**EXERCISE MATERIALS**
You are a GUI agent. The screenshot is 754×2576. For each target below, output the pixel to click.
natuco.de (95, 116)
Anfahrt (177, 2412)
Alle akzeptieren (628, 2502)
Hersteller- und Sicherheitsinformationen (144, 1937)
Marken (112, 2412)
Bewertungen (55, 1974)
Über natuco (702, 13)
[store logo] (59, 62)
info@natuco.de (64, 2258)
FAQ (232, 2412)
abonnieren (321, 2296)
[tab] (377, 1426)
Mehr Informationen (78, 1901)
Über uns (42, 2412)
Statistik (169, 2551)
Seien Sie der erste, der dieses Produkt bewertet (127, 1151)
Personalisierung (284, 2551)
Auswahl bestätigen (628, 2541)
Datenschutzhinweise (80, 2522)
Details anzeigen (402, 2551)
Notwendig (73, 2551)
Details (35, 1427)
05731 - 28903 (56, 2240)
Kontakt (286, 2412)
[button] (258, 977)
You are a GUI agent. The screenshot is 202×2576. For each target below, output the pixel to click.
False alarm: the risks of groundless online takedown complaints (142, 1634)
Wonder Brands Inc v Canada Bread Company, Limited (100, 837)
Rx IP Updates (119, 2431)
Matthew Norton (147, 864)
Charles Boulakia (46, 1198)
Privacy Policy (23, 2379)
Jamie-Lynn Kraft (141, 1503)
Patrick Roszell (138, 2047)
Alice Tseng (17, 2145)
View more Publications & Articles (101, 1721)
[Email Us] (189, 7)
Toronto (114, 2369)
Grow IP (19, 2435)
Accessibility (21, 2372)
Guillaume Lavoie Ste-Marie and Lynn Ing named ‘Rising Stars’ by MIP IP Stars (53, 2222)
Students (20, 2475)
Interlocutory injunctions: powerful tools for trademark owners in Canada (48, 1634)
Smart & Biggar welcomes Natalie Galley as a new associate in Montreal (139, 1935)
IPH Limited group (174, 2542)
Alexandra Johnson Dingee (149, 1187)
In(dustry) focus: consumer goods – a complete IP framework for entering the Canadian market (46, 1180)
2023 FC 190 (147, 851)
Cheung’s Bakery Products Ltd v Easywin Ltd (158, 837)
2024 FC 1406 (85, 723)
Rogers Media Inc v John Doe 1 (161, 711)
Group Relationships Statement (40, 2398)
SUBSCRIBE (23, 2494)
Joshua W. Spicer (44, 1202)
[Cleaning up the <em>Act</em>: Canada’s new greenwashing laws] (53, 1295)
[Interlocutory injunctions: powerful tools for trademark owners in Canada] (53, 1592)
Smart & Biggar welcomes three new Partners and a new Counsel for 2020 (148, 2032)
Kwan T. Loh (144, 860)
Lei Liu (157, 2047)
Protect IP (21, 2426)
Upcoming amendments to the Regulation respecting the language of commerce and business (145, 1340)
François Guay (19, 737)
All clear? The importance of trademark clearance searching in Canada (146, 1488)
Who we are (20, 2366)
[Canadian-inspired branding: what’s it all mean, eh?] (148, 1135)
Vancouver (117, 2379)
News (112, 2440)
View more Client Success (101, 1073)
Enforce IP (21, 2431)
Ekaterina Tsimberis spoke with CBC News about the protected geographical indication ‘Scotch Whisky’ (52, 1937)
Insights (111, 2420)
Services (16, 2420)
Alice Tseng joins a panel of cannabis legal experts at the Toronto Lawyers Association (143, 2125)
==
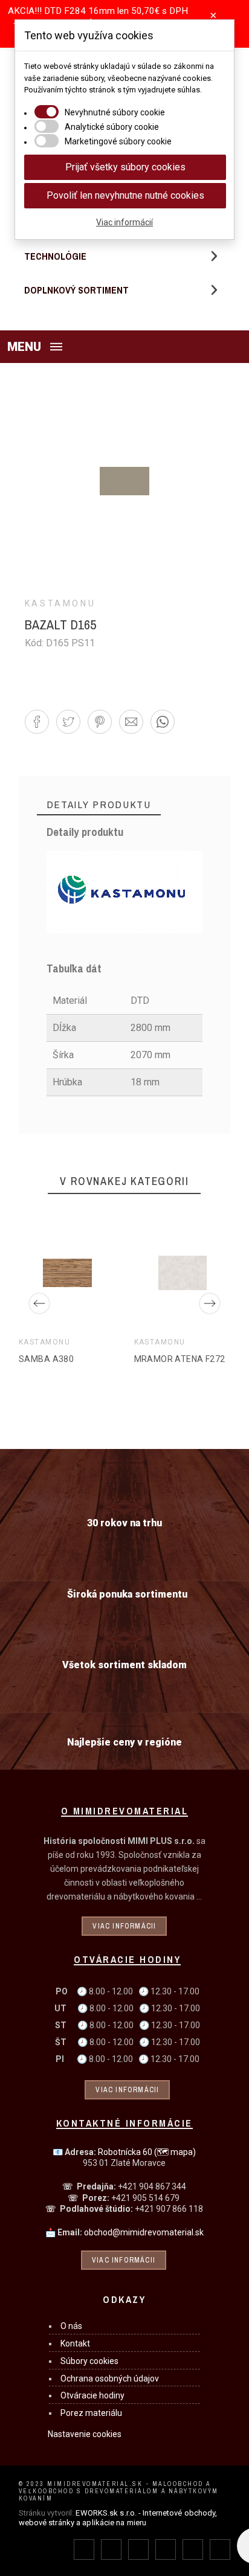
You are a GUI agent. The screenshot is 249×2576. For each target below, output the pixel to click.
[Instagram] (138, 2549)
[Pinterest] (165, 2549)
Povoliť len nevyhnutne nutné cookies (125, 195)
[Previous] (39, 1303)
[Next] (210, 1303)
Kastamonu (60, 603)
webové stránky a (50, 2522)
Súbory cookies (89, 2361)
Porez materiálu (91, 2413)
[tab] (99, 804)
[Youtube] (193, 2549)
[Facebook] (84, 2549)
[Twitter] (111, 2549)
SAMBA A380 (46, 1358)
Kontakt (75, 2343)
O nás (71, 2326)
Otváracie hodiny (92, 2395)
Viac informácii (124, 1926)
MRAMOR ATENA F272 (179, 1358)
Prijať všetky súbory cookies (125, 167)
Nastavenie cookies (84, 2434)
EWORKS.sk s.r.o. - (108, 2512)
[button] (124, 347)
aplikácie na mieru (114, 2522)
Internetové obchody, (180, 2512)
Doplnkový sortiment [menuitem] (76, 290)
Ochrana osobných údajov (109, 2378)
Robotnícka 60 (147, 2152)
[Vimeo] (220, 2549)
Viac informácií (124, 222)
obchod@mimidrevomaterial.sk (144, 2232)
--
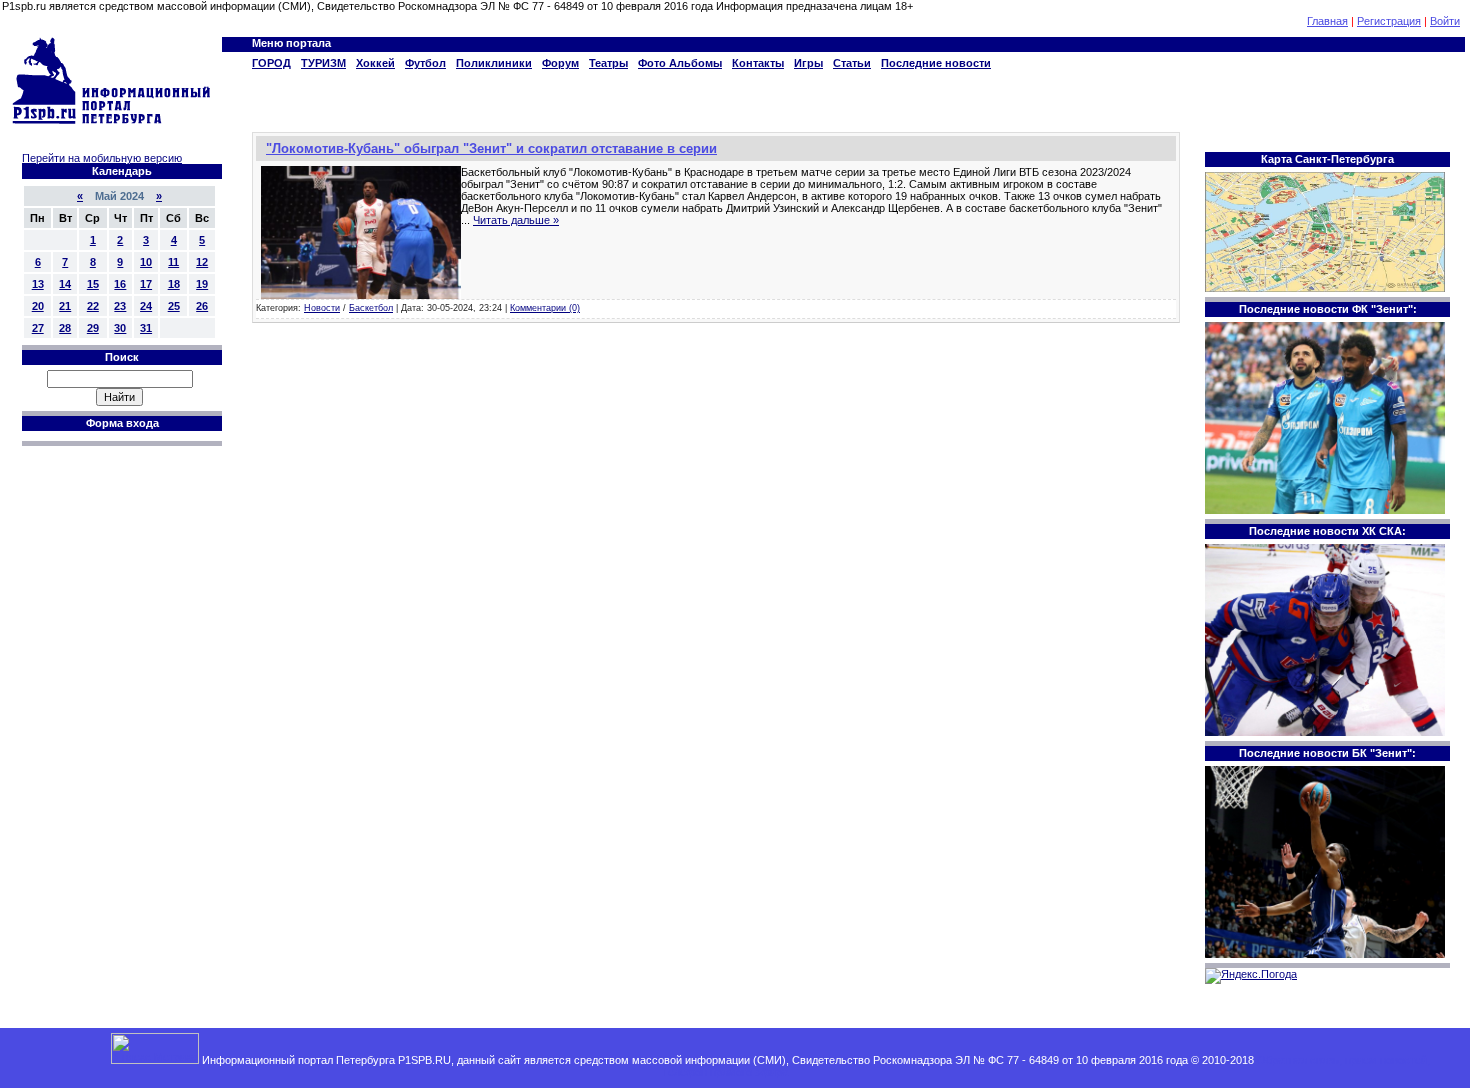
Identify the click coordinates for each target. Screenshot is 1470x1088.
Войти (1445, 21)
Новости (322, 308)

**ABOUT THIS TASK**
Once you find the line with "[Vimeo] (220, 2549)" above, print it and every line after it up to and including the line with "obchod@mimidrevomaterial.sk (144, 2232)", exactly as written and nothing else.

**TASK SOLUTION**
[Vimeo] (220, 2549)
Viac informácií (124, 222)
obchod@mimidrevomaterial.sk (144, 2232)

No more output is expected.